Let’s say your business is called, “Fast Frog Bakery.” You’re a bakery … we get that. But why should a user call you to place an order instead of calling the bakery a mile down the road from you? The name doesn’t specify why. Frogs and bakeries don’t seem to go together — a frog is green and has warts. Cakes are rich and cookies are sweet.
But what if readers understand that you offer quick service? You can turn around a custom order in less than twenty-four hours. So you create a tagline to go with your “Fast Frog Bakery” name: “We’ll hop right on it.” Your tagline reinforces your name and sets you apart from all the other sugar-and-spice businesses in your area.
Like any good tagline, this one offers a benefit. In this instance, the benefit is speed. Your bakery promises to fulfill an order quickly — probably faster than your competitors. If a shopper is in a hurry, you’re the sweet shop to call.
If you’ve determined that you need a tagline, take these steps to write one.
Start by writing down the benefits of your product, service, or blog. Benefits are advantages. How do you make life useful, affordable, interesting, convenient, simpler, or productive for the reader? Take your time and name as many advantages as you can.

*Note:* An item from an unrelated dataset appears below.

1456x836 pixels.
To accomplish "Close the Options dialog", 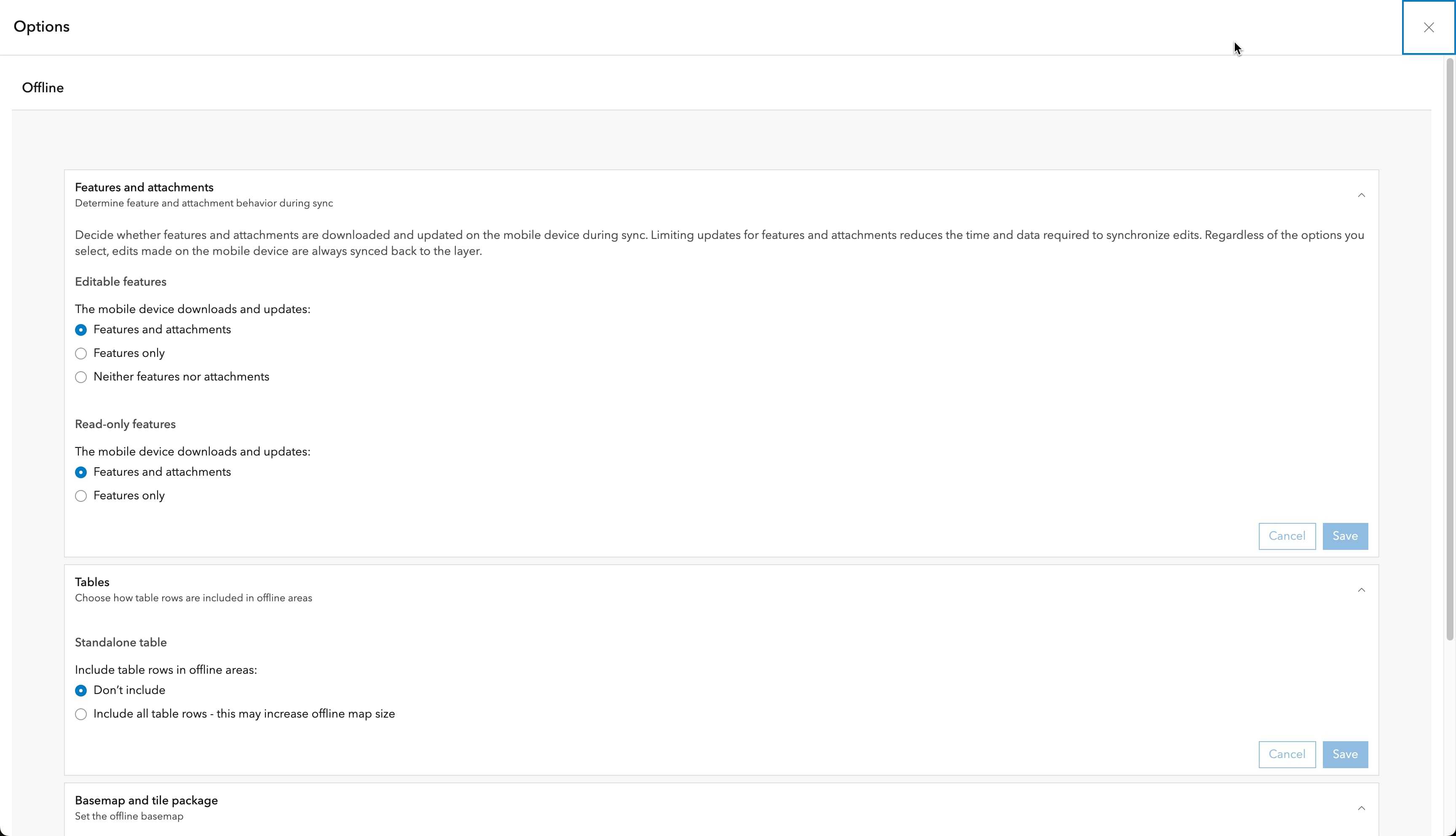I will point(1428,27).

For instance, if you create resources for volunteers, your reader’s life will look easier because you provide printables. If you write a mommy blog, your reader’s life will be less hectic because you offer practical tips for raising toddlers. If you’re an automotive repair shop, your customers will have the convenience of a replacement car while you’re fixing theirs.

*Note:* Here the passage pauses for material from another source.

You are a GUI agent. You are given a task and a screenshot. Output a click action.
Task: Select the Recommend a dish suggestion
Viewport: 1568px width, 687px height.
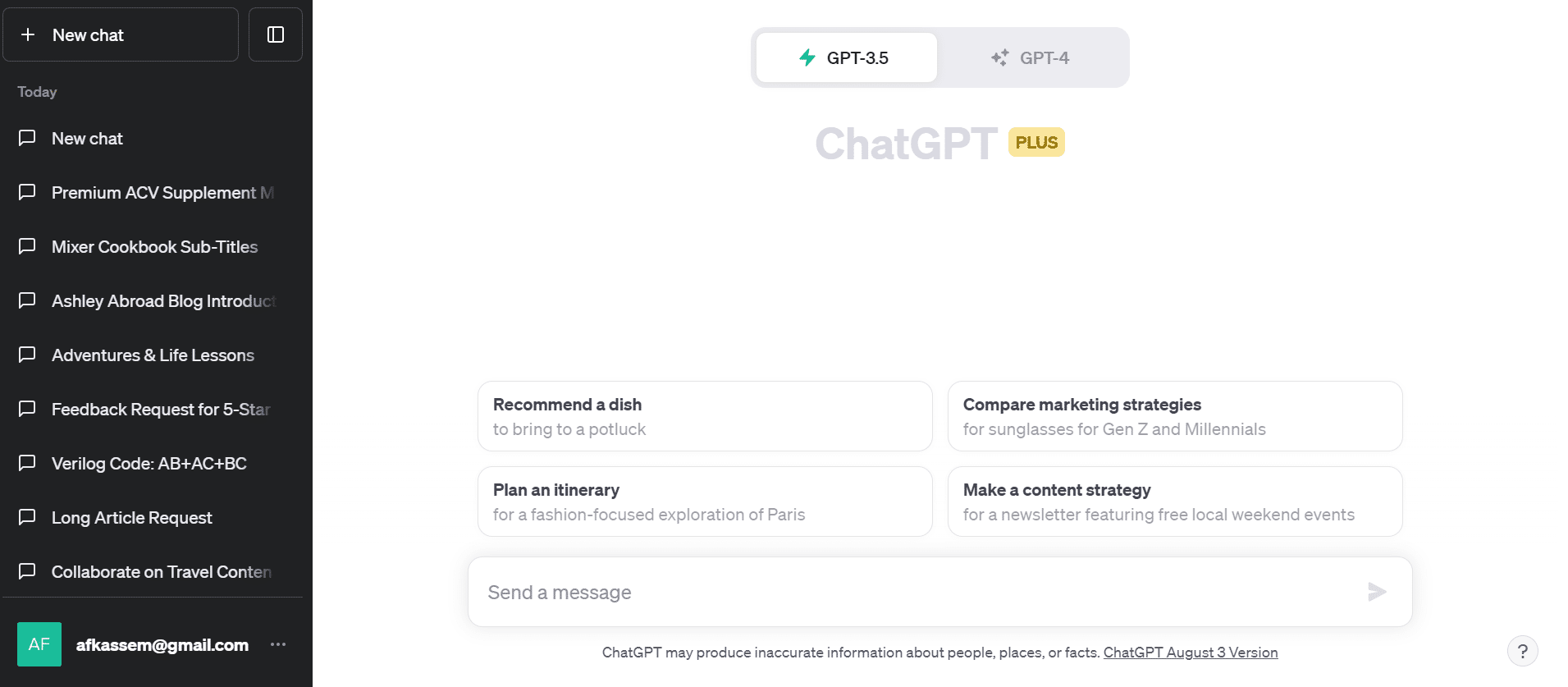(x=705, y=416)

Which are the most overarching benefits … or the most important one or two distinctives that define what you do? Use your list to write a couple of sentences or a short paragraph that explains the benefits you give to a set of specific readers.
Don’t be worried about the readers you’ll “leave out” by not targeting them when writing a tagline. Just because you don’t address them with your main distinctive or value proposition doesn’t mean they won’t find you or use your services. Plenty of consumers order cakes and desserts from Fast Frog Bakery even if they’re not in a hurry.

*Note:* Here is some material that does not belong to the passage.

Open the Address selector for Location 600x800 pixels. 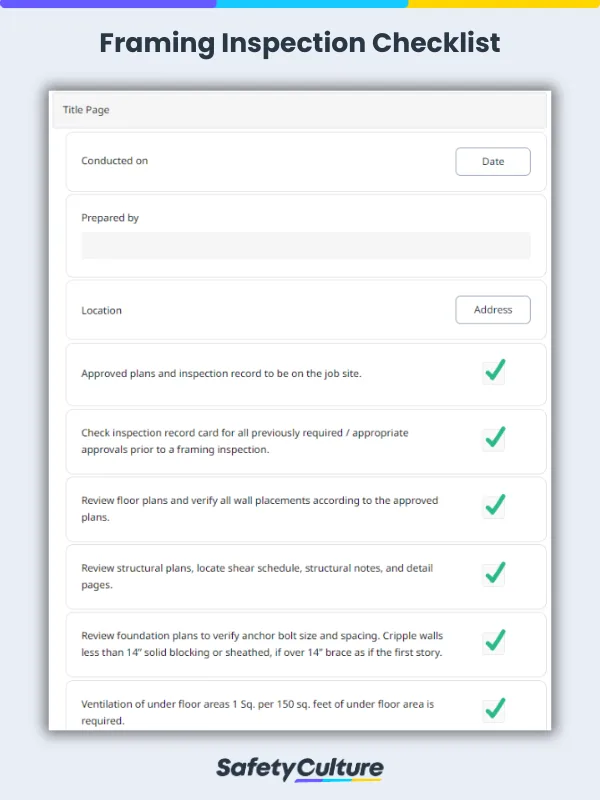(x=493, y=310)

Narrow your content to a sentence, focusing on the benefit. Are there specific terms you can replace in your phrasing to capture your distinct personality or position? Here’s where you can have fun! Play with the descriptors. Use your thesaurus. Tighten your sentence to a few pithy words that resonate with you.
You don’t need to be the only blog or biz in the world that provides your content or your service.
Think back to Fast Frog. There are thousands of bakeries in the world. What makes yours different from others? Maybe it’s your location. Maybe it’s a signature product. Maybe it’s a special kind of content or packaging or type of service you provide.
Find your distinctive … and you’ll find your tagline.